* Exercise brief: Go through the entries below and return every line that contains "computer".

* Input:
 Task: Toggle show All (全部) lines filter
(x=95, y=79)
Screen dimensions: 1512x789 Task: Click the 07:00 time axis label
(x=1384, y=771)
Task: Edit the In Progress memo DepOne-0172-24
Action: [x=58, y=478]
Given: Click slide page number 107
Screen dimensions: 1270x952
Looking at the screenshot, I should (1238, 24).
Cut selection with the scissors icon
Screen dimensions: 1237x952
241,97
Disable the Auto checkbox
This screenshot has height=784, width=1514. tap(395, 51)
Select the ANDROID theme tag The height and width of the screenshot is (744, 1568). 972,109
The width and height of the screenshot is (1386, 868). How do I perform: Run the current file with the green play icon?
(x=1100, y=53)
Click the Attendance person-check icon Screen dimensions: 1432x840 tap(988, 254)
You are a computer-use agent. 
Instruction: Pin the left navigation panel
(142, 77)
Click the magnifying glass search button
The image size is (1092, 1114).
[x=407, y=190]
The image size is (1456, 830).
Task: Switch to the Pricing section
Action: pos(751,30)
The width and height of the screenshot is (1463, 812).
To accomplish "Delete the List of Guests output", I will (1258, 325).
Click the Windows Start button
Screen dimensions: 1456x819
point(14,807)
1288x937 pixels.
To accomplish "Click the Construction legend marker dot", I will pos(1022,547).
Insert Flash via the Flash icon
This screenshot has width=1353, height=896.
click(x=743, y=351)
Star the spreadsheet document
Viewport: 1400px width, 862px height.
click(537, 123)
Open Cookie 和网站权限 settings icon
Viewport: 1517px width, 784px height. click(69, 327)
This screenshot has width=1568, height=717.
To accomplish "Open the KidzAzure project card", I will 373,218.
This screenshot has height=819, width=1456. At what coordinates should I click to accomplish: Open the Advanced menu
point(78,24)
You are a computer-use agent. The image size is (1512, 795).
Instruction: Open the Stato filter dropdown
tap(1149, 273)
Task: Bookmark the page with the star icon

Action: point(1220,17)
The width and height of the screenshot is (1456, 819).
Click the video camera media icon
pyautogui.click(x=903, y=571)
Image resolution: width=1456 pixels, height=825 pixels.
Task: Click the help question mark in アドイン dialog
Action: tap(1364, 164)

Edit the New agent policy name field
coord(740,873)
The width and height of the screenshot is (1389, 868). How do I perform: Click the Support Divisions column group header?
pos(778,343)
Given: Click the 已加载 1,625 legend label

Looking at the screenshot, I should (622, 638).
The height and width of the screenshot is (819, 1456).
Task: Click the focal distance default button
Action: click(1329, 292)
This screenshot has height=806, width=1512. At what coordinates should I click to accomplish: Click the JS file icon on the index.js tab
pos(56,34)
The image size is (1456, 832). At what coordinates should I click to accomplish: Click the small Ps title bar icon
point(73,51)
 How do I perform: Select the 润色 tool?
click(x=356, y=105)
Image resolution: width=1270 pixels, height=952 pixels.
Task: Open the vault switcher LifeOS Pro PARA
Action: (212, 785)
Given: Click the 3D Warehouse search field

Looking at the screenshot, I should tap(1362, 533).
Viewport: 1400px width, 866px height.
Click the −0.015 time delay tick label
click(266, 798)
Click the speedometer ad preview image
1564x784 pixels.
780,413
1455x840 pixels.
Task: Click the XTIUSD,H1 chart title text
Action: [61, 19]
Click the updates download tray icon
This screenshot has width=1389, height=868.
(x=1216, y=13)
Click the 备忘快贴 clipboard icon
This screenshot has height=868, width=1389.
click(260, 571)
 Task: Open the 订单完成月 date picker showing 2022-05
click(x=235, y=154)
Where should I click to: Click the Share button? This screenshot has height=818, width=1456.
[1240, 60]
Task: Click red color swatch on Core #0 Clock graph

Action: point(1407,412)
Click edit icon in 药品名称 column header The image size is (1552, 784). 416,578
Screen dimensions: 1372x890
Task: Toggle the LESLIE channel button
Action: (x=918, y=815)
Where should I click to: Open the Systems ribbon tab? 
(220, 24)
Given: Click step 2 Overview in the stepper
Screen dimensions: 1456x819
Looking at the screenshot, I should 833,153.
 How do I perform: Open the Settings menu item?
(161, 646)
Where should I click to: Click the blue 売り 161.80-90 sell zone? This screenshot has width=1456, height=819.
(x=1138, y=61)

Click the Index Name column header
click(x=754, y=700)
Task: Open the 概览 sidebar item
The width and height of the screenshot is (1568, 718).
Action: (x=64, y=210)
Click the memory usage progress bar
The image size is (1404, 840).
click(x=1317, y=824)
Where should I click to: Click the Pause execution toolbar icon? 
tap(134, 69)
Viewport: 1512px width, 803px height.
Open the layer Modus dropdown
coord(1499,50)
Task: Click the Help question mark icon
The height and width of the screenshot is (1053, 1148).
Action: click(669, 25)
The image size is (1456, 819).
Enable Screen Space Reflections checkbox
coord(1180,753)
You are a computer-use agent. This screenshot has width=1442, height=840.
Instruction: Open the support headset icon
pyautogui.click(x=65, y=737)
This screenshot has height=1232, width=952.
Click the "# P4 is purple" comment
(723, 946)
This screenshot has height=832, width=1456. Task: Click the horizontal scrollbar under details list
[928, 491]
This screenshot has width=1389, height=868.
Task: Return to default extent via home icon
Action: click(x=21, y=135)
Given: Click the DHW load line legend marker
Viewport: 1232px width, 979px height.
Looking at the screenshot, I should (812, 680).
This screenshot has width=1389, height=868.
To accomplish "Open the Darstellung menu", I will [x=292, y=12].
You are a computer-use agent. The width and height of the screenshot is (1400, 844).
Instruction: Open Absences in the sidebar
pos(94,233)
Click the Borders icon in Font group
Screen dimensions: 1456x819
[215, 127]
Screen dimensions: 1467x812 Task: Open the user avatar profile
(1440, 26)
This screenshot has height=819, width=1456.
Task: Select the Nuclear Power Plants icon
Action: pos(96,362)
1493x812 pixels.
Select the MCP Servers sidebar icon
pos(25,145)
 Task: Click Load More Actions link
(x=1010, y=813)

* Exercise answer:
You are a computer-use agent. 
You are a computer-use agent. The image size is (1512, 795).
You are a computer-use agent. This screenshot has width=1442, height=840.
You are a computer-use agent. The width and height of the screenshot is (1400, 844).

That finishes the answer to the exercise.